Both of these are true.
It's getting worse (although again, much of the violent crime involves the same people predating on one another, fueled by alcohol, meth and other drugs, mental illness), and it's not WW III.
Asheville city's population was ~94.6k per the 2020 census. Per estimates, it's now ~96.8k, although I have no clue what magick is used to project population growth. I also have no clue how many, or any, of the homeless are included in these figures, especially since the 2020 census occurred during Covid.

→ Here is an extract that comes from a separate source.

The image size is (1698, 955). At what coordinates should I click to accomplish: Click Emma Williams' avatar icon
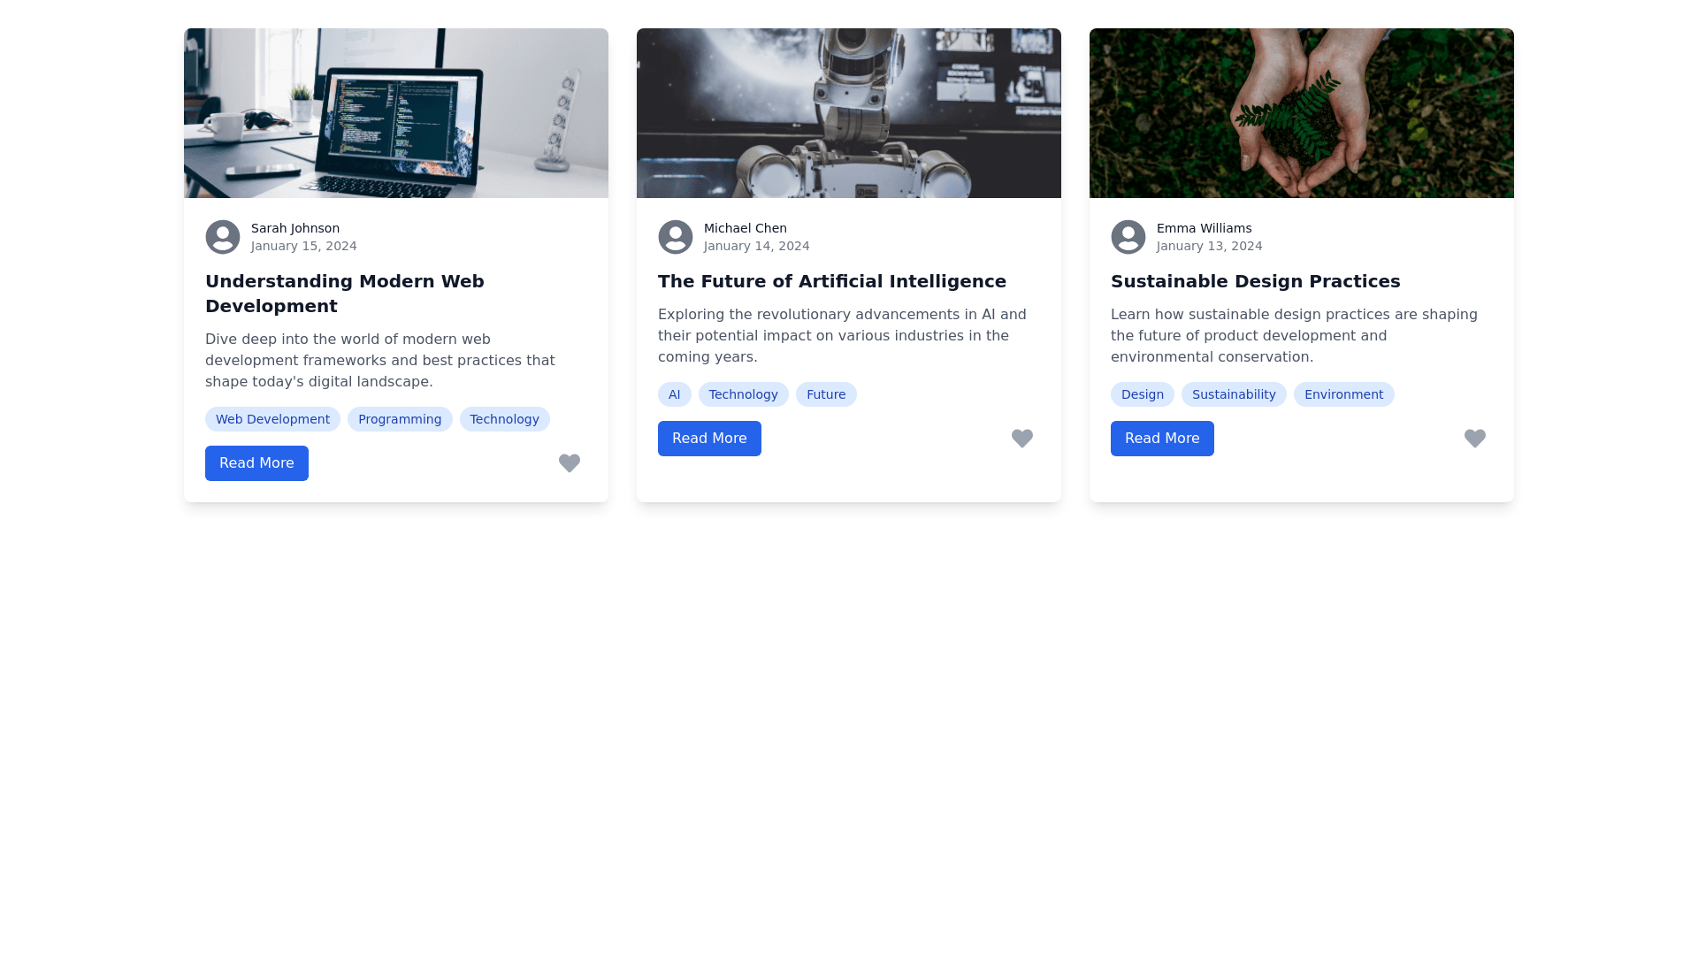point(1128,237)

The number of homeless here currently is around 640, of whom around 230 are unsheltered, meaning that they are living in informal camps, sleeping in doorways, etc. Last year, the count was 527 homeless (so a 21% increase in a year) and 116 unsheltered (so a
100% increase in people choosing not to stay in shelters - yes, there is room in the shelters.) Most of those fleeing domestic abuse are sheltered and awaiting safe and permanent housing. The VA has housing for homeless veterans, again leading to permanent housing. I used to work with (= track numbers, etc.) for VA groups working with homeless veterans. One very real factor in chronic homelessness is addiction, with or without accompanying mental illness. The "only mentally ill" are generally easier to eventually get off the streets, once their psychiatric issues are under treatment. (
No one wants to live in the terror of being an untreated schizophrenic, even though the disease sometimes makes them stop treatment temporarily.) But the "dual-diagnosis" - mental illness + substance abuse/ addiction; boy howdy. The unending self-destruction makes it so hard for them to change their lives. I could never do what social workers and others do in attempting to interact with these guys (mostly guys, some women.) I don't have the strength to go through daily heartbreak.

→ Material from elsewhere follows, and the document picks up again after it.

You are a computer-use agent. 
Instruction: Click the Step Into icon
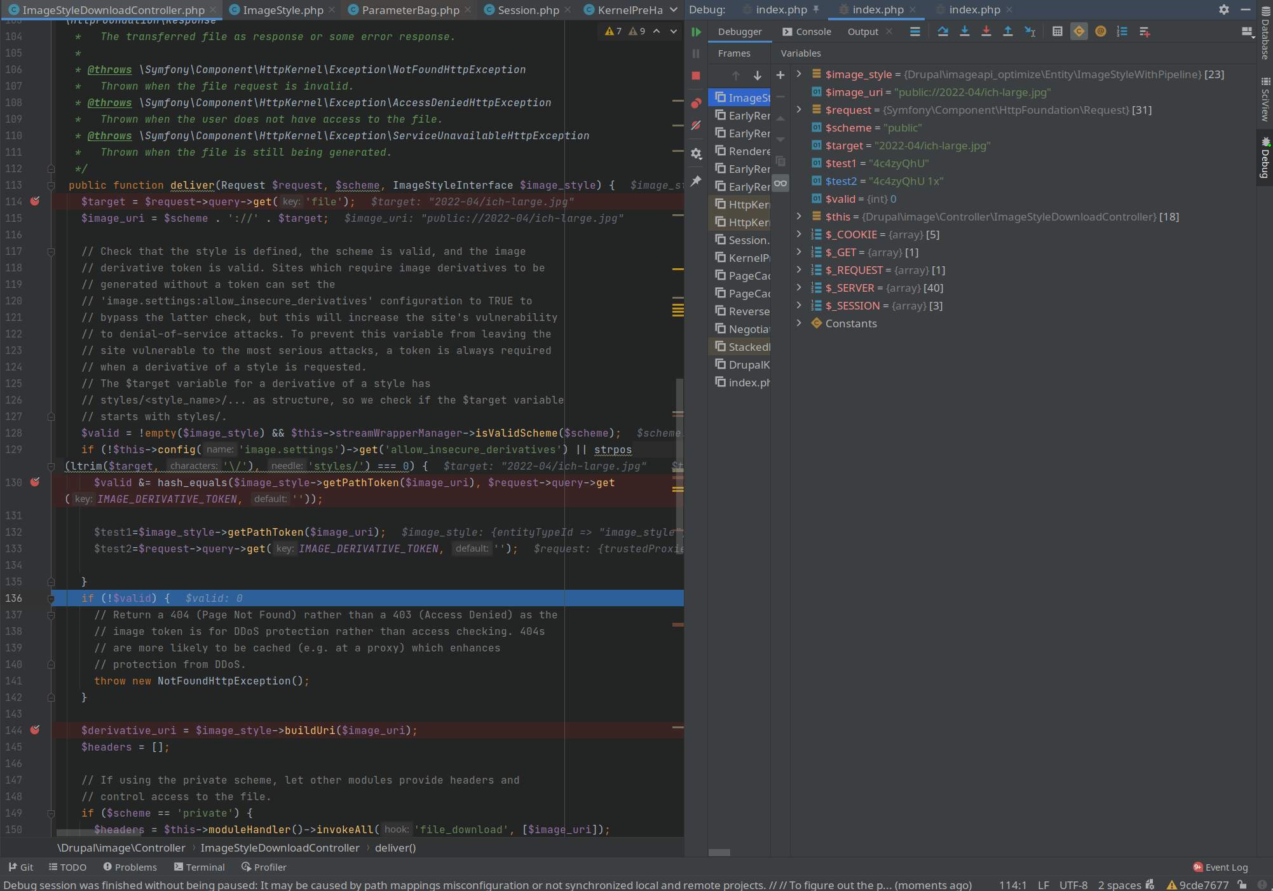[x=964, y=32]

Back to the crime stuff, the unsheltereds' impact on the rest of Asheville is mostly in the "vagrancy" category - hassling by panhandlers, trash (including human waste, broken bottles, used needles), vandalism, car break-ins. None of which is great by any means, but we are not (currently) living the zombie apocalypse. More like having an ongoing really-badly-run music festival taking place, but without the music.
And then, separately, are the crimes - much more violent - accompanying the business (in the literal sense) of serious drug dealing: murders, human trafficking (sexual and otherwise), family disruption, turf wars taking place among low-income people just trying to get by, get a job, and get their kids grown. Some of their casualties wind up in the homeless group.
Anyway, blah blah blah, just some commentary that as with almost everything in life, things are generally more complex that can be summarized in a 2:30 minute news clip or 500-word article, even when the writers are trying to be fair and dispassionate.
I'd REALLY like to get off this subject, if we could. And thanks for erebody staying reasonably calm.